En quelques années, l’inktober est devenu une tradition, un passage obligé pour les jeunes artistes en devenir et un rendez-vous incontournable de la gent artistique. Mais il fallait s’y attendre. Donner un concept aussi strict et contraint à des artistes qui ne cessent de chercher de nouvelles façons de créer et  de s’améliorer… ça ne pouvait que partir dans tous les sens. Rapidement, les dessinateurs amateurs comme professionnels ont commencé à inventer de nouvelles listes de mots, de choisir des thèmes qui les inspire, à mettre de la couleur, à passer une journée ou plus sur leurs dessins… Bref peu à peu, l’inktober est devenu une grande foire créative qui ne ressemblait plus du tout au concept initial.

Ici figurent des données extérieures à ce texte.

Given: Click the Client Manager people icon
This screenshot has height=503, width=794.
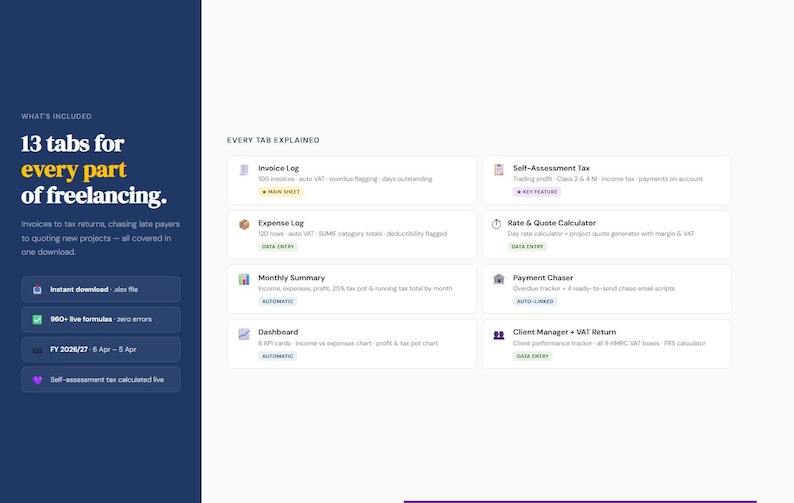Looking at the screenshot, I should click(499, 335).
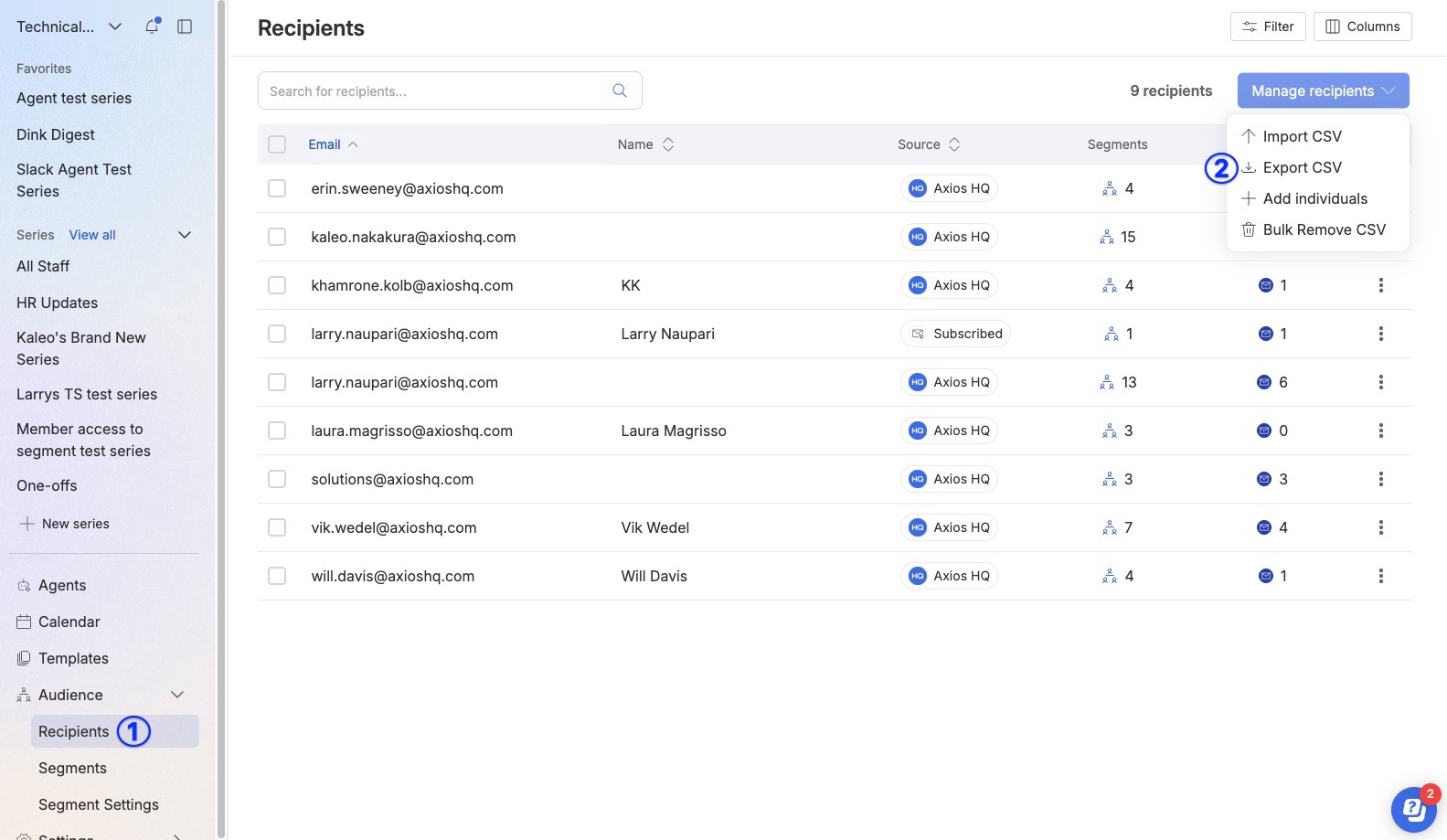Viewport: 1447px width, 840px height.
Task: Click the search magnifier icon
Action: (x=619, y=90)
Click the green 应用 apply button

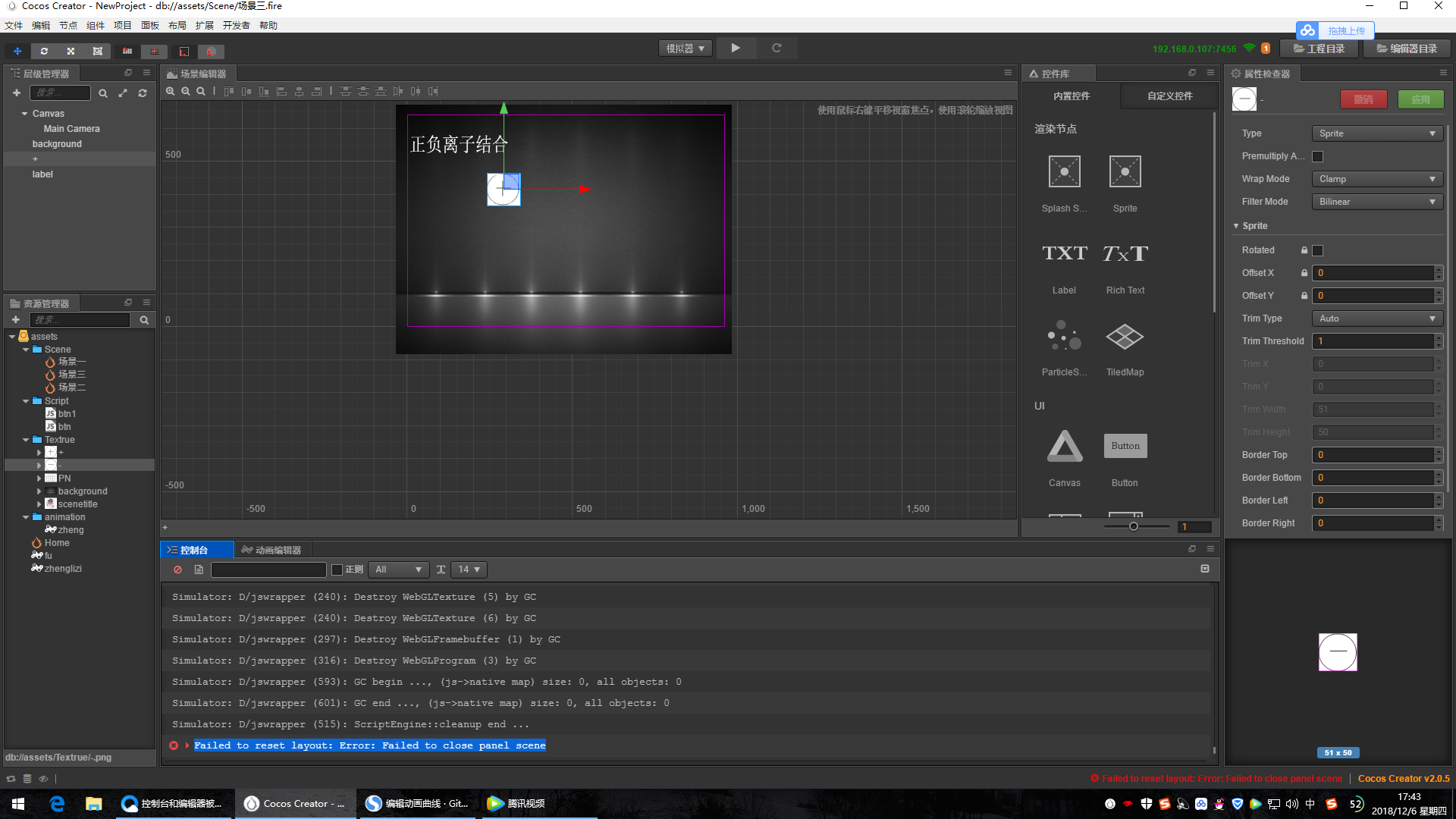1420,99
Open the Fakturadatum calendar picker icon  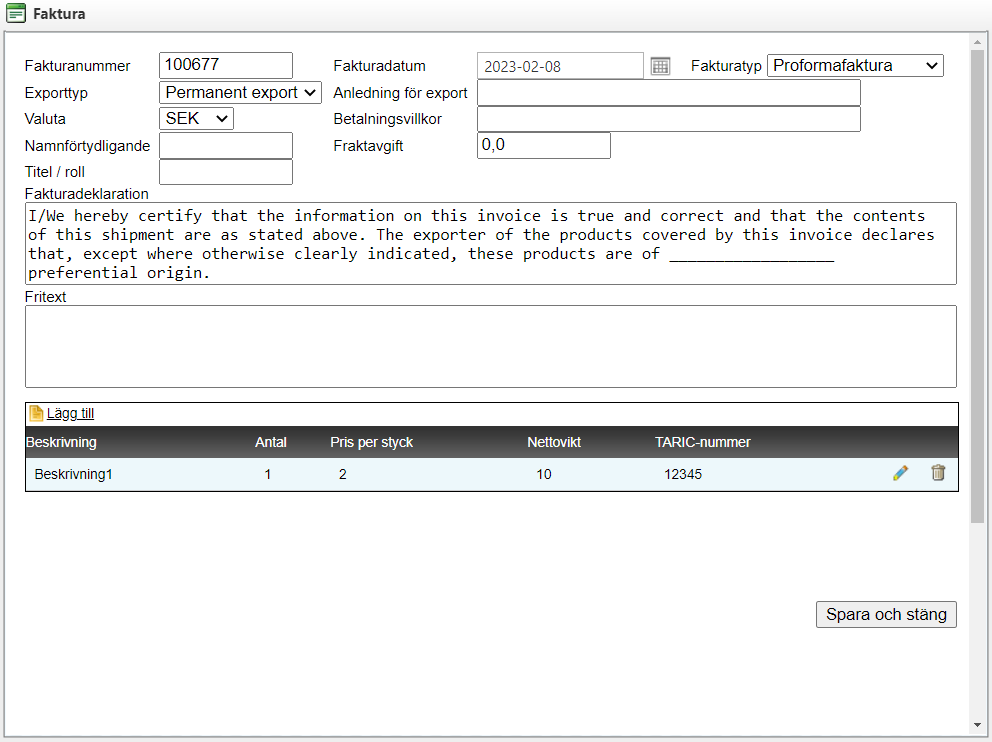click(660, 66)
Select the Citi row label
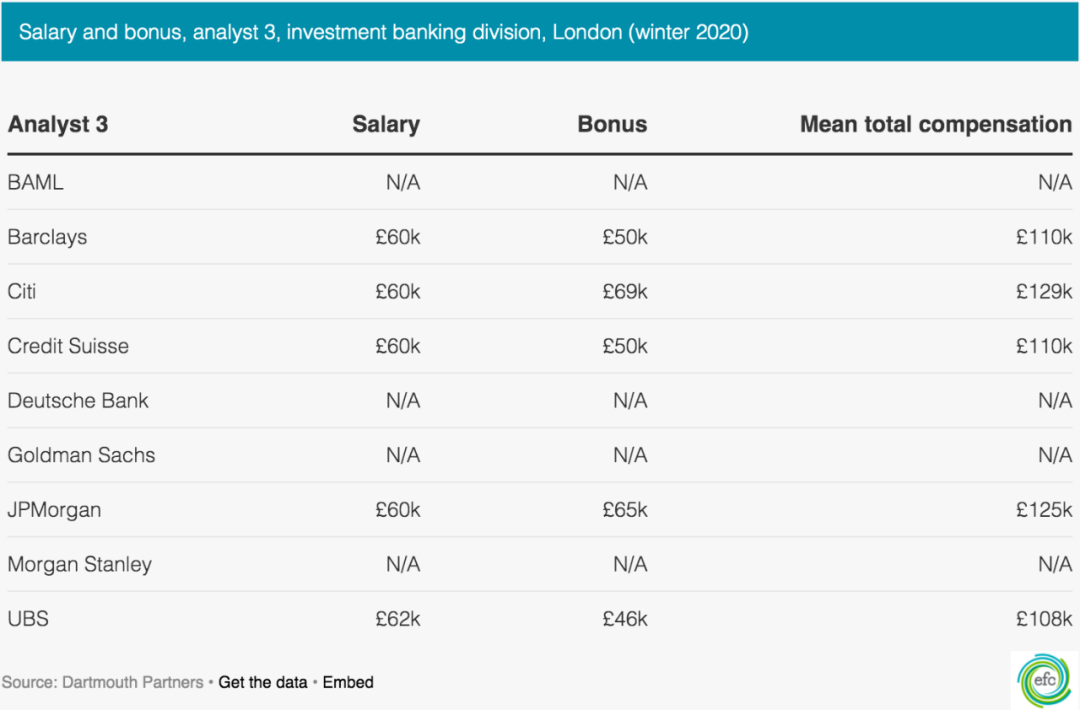This screenshot has height=710, width=1080. click(22, 292)
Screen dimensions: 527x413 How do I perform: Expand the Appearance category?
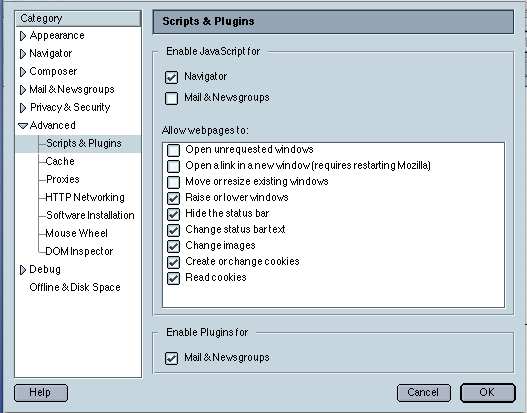[23, 36]
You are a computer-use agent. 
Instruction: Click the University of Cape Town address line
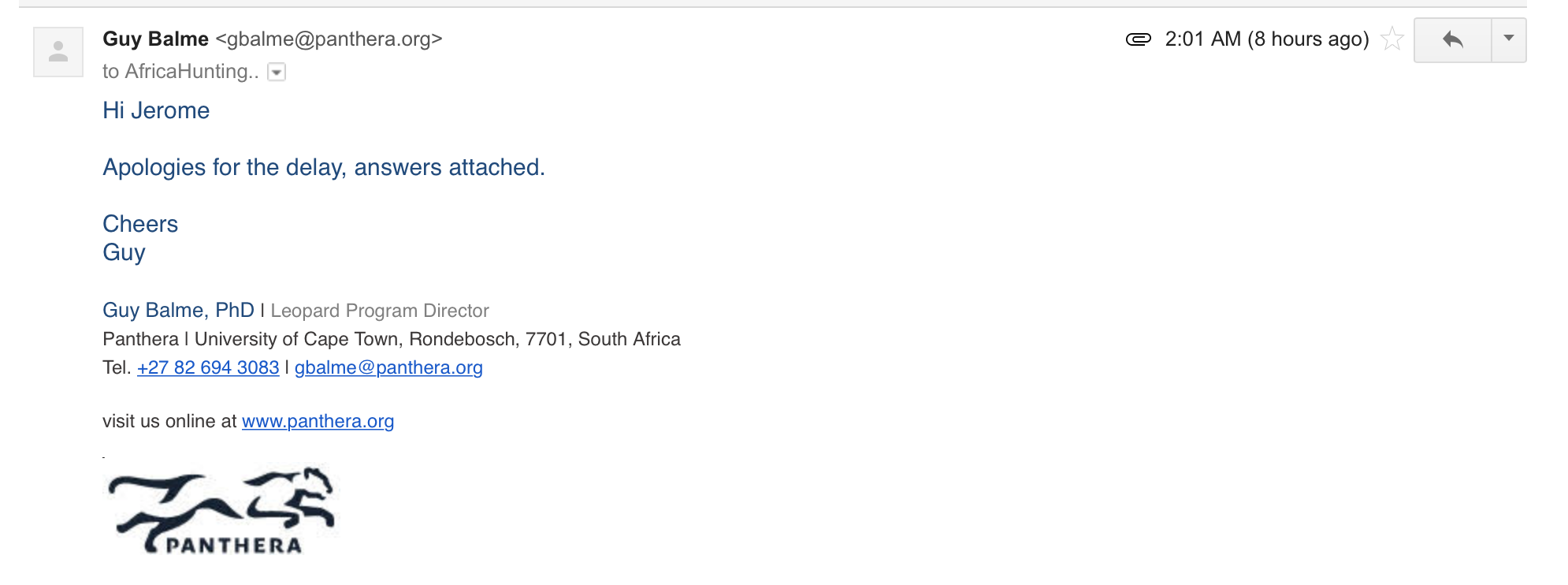click(x=392, y=339)
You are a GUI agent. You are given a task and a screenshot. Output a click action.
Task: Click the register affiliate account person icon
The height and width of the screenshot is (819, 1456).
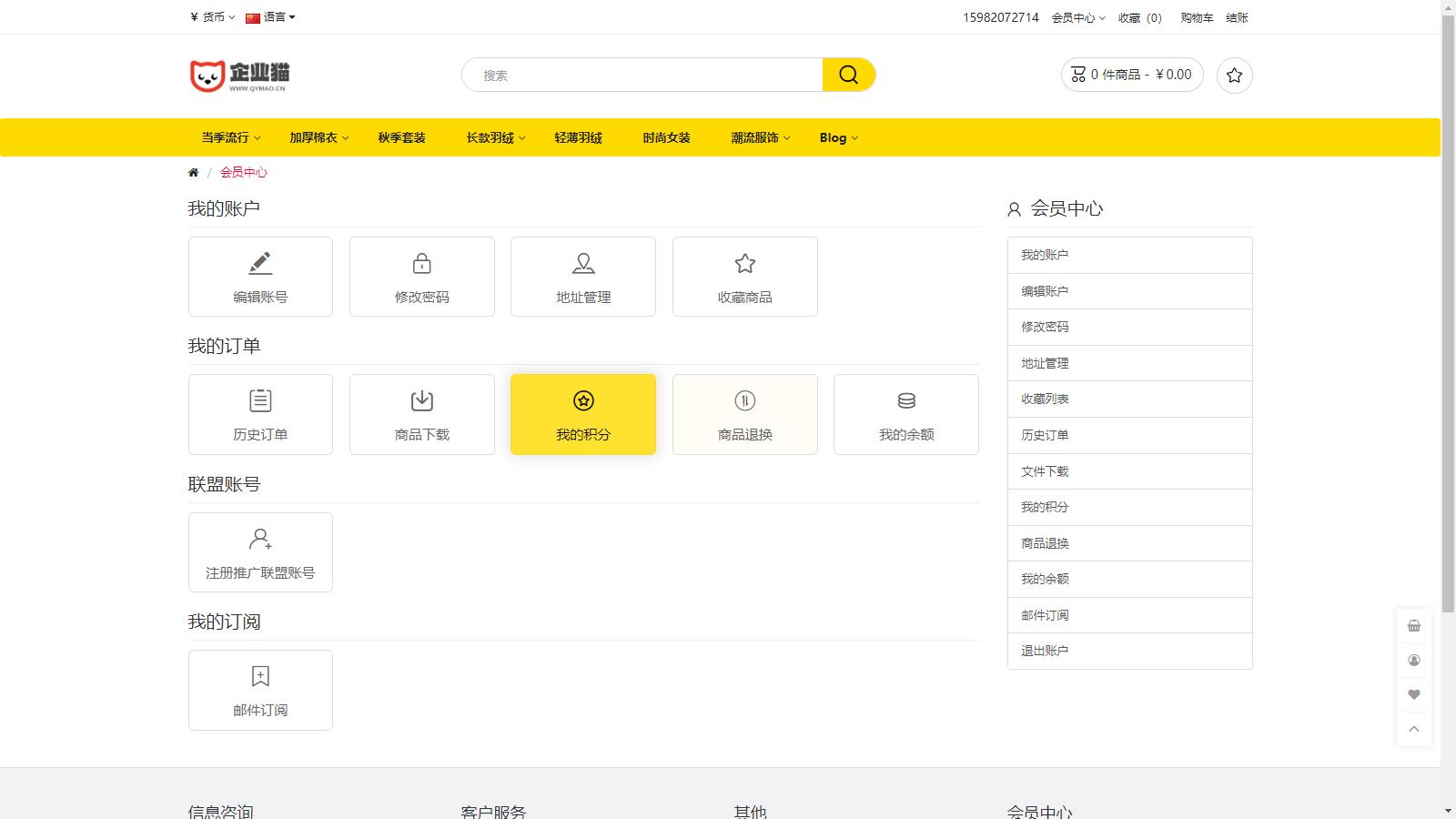pyautogui.click(x=260, y=539)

« En même temps, on fait ce qu’on veut. Merde » s’exclamait la dessinatrice Cy, le sourire aux lèvres, dans une vidéo publiée lors d’un précédent inktober. Et on ne peut pas dire que l’artiste soit particulièrement préoccupée par les règles puisque dès sa première participation, en 2017, elle commence non pas à l’encre mais… aux crayons de couleur. Pour elle, l’intérêt d’un tel challenge se trouve plutôt dans le temps qu’il offre pour développer sa créativité. Petit à petit, ses mois d’octobre se transforment alors en véritable atelier d’entraînement à la shonen pour développer de nouvelles techniques qui viendront ensuite enrichir ses futurs travaux.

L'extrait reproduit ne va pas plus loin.